Philip Morris (now Altria), R.J. Reynolds and Lorillard were allegedly found to have committed civil fraud and to have violated the federal Racketeer Influenced and Corrupt Organizations (RICO) Act. They were ordered by the court to issue corrective statements to address this fraud and prevent future harm.

The tobacco companies must begin running paid ads containing these corrective statements on 26 November 2017. The ads will run on television for a year and in newspapers until March 2018. The tobacco companies are also required to post statements on their websites and affix corrective statements to cigarette packs several times during a two-year period.

Nearly 20 years of litigation began in 1999 when the US Department of Justice filed suit against the cigarette-makers. In 2006, US District Judge Gladys Kessler ordered the tobacco companies to publish corrective statements after an eight-month civil trial that revealed a conspiracy dating back to the 1950s to hide the harmful effects of smoking. In her ruling, Judge Kessler stated that the tobacco companies deceived the public, suppressed research and destroyed documents in order to protect their profits. Earlier this year, the US Supreme Court declined to hear the case, ending 11 years of appeals by the tobacco companies.

The corrective statements the tobacco companies are being forced to publicise include facts such as the following:

  • Smoking kills, on average, 1,200 Americans. Every day.
  • More people die every year from smoking than from murder, AIDS, suicide, drugs, car crashes and alcohol, combined.
  • Smoking is highly addictive. Nicotine is the addictive drug in tobacco.
  • Cigarette companies intentionally designed cigarettes with enough nicotine to create and sustain addiction.
  • All cigarettes cause cancer, lung disease, heart attacks and premature death – "lights," "low tar," "ultra lights," and "naturals." There is no safe cigarette.
  • Second-hand smoke kills over 38,000 Americans each year.
  • There is no safe level of exposure to second-hand smoke.

A scientific, national survey by the Oklahoma Tobacco Research Center in the US atate of Oklahoma in the US in May 2017 found only 23 per cent of respondents knew tobacco companies had violated civil racketeering laws, and only 32 per cent were aware that tobacco companies had committed fraud.

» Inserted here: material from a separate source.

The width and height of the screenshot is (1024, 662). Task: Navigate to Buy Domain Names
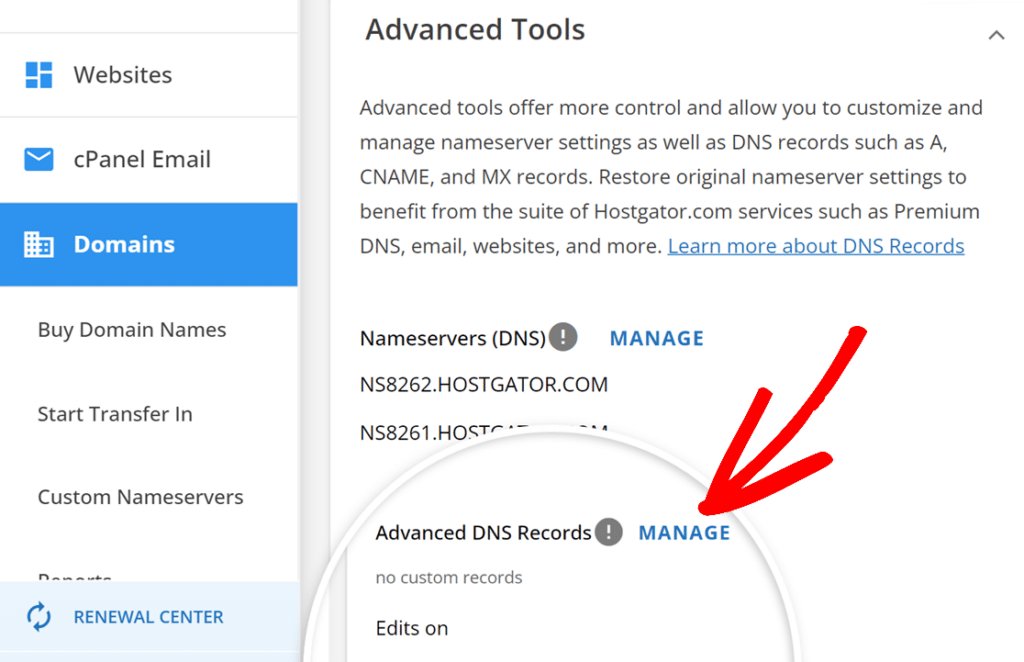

"Tobacco companies now seek to portray themselves as responsible corporate citizens working to curb smoking, when in fact their actions are the root cause of tobacco's horrific impact," said Janelle Waldock, vice president of community health and health equity at Blue Cross and Blue Shield of Minnesota and co-chair of Minnesotans for a Smoke-Free Generation. "Make no mistake: tobacco companies are not issuing these corrective statements voluntarily, but because the court ordered them to. Big Tobacco has fought against being honest about their deadly products every step of the way. The toll tobacco takes on Minnesotans is no accident."

In the US state of Minnesota alone, tobacco companies spend more than $115 million annually on advertising and marketing, much of it targeted to young people. As a result, tobacco use remains a persistent problem. Each year, tobacco use is responsible for the deaths of 6,312 people in the state, where the annual cost of smoking is estimated to be over $7 billion - $3.19 billion in excess health care costs and $4.3 billion in lost productivity.